### Aim
In the records, starting with the line that contains "will [141, 96]." and going on through the line that contains "Action: point(131,397)", substitute "symbol" for every "icon" and leave all else unchanged. Give only those lines.
━━━━━━━━━━
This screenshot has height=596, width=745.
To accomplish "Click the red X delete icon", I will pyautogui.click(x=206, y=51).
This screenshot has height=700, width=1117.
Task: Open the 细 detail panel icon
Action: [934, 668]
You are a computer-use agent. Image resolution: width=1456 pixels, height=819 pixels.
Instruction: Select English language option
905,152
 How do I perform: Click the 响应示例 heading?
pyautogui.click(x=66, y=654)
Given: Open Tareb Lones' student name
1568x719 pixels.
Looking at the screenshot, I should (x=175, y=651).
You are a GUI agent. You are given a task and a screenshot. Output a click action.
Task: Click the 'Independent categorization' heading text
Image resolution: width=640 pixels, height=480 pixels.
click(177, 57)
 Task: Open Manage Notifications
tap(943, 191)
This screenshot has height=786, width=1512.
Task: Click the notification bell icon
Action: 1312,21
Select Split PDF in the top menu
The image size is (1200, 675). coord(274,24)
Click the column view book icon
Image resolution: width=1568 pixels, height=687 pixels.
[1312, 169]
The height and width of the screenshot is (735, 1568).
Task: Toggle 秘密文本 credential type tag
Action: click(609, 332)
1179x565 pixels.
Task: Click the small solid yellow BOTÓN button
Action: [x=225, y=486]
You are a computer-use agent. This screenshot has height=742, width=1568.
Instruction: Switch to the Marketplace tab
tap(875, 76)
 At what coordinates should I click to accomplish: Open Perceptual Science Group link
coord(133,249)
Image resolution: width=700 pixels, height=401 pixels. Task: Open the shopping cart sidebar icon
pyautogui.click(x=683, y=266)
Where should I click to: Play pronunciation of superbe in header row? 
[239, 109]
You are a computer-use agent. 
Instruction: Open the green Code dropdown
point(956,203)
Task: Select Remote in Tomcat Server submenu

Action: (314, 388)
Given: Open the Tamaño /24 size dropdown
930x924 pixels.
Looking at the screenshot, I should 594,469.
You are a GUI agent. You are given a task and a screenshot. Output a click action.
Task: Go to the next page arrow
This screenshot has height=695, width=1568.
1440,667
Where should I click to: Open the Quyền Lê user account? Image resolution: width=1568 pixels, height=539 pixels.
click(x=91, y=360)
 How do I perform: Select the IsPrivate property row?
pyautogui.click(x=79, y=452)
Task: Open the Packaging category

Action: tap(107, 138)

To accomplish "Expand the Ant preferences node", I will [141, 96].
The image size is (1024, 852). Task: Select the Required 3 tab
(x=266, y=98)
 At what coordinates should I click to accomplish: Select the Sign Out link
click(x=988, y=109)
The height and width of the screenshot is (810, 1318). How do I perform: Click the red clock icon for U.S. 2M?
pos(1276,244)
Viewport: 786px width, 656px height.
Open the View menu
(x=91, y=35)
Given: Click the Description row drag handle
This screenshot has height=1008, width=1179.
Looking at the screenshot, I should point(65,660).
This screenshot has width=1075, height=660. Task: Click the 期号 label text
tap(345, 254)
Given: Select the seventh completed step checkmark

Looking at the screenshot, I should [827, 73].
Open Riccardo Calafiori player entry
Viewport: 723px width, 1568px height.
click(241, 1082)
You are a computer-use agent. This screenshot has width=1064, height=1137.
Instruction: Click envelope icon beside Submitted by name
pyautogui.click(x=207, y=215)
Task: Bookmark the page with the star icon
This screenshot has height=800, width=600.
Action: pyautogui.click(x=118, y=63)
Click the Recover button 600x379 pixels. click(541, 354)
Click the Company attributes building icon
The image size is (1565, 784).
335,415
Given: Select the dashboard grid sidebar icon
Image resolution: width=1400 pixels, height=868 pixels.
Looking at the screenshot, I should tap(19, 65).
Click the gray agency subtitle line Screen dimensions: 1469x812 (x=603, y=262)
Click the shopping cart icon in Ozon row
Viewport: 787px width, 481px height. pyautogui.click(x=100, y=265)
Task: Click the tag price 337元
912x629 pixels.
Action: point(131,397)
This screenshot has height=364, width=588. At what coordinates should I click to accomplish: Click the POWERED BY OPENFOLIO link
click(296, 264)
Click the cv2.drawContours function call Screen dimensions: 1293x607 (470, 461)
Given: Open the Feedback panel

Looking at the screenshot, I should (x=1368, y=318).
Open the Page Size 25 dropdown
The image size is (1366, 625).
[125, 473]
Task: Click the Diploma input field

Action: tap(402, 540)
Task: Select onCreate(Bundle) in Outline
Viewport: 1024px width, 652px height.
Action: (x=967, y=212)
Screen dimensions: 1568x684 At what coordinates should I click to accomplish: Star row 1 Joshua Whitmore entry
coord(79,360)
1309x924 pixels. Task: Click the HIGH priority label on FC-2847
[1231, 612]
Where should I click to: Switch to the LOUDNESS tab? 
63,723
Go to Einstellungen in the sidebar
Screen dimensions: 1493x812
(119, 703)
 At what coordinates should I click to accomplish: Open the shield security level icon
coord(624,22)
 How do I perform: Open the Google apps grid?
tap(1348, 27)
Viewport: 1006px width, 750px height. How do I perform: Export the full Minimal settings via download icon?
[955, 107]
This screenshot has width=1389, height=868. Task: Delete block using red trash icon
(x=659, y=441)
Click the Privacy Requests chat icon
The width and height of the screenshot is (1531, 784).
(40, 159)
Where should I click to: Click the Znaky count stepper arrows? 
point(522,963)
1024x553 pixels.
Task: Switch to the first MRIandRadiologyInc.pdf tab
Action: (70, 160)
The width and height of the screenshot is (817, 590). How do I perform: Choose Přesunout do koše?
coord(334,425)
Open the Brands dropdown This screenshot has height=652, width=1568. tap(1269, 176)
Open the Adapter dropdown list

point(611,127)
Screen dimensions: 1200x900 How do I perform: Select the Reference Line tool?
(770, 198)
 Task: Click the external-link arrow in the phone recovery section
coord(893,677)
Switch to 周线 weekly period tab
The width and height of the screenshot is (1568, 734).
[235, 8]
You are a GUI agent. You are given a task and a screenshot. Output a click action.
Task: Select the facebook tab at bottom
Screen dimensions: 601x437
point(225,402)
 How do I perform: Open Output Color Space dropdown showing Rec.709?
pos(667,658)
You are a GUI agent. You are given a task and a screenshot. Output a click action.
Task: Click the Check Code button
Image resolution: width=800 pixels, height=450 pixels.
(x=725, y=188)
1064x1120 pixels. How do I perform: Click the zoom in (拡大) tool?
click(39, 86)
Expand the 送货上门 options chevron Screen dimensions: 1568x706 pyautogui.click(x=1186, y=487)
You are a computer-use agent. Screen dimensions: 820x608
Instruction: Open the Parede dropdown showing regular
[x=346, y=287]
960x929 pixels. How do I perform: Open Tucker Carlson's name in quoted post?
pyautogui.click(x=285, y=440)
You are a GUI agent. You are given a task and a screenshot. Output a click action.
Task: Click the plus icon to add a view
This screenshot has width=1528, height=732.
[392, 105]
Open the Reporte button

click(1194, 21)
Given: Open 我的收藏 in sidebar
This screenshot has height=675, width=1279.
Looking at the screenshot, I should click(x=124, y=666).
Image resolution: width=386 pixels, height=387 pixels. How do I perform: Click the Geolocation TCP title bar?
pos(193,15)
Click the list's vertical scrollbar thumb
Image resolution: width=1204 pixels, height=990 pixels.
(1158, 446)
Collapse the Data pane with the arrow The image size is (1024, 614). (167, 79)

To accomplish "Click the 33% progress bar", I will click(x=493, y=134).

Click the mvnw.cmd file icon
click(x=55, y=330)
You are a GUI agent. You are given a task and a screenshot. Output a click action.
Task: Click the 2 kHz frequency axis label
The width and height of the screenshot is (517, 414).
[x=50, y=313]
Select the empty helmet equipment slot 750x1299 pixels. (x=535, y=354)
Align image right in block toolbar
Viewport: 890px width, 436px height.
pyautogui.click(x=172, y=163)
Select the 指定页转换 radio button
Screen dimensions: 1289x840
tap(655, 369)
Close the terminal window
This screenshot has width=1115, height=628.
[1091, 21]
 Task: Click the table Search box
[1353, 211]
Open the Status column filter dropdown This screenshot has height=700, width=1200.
━━━━━━━━━━
### Solution for this task
To accomplish "Expand the Ant preferences node", I will [141, 96].
The image size is (1024, 852). Task: Select the Required 3 tab
(x=266, y=98)
 At what coordinates should I click to accomplish: Select the Sign Out link
click(x=988, y=109)
The height and width of the screenshot is (810, 1318). How do I perform: Click the red clock symbol for U.S. 2M?
pos(1276,244)
Viewport: 786px width, 656px height.
Open the View menu
(x=91, y=35)
Given: Click the Description row drag handle
This screenshot has height=1008, width=1179.
Looking at the screenshot, I should point(65,660).
This screenshot has width=1075, height=660. Task: Click the 期号 label text
tap(345, 254)
Given: Select the seventh completed step checkmark

Looking at the screenshot, I should [827, 73].
Open Riccardo Calafiori player entry
Viewport: 723px width, 1568px height.
click(241, 1082)
You are a computer-use agent. This screenshot has width=1064, height=1137.
Instruction: Click envelope symbol beside Submitted by name
pyautogui.click(x=207, y=215)
Task: Bookmark the page with the star symbol
This screenshot has height=800, width=600.
Action: pyautogui.click(x=118, y=63)
Click the Recover button 600x379 pixels. click(541, 354)
Click the Company attributes building symbol
The image size is (1565, 784).
335,415
Given: Select the dashboard grid sidebar symbol
Image resolution: width=1400 pixels, height=868 pixels.
Looking at the screenshot, I should tap(19, 65).
Click the gray agency subtitle line Screen dimensions: 1469x812 (x=603, y=262)
Click the shopping cart symbol in Ozon row
Viewport: 787px width, 481px height. pyautogui.click(x=100, y=265)
Task: Click the tag price 337元
912x629 pixels.
Action: point(131,397)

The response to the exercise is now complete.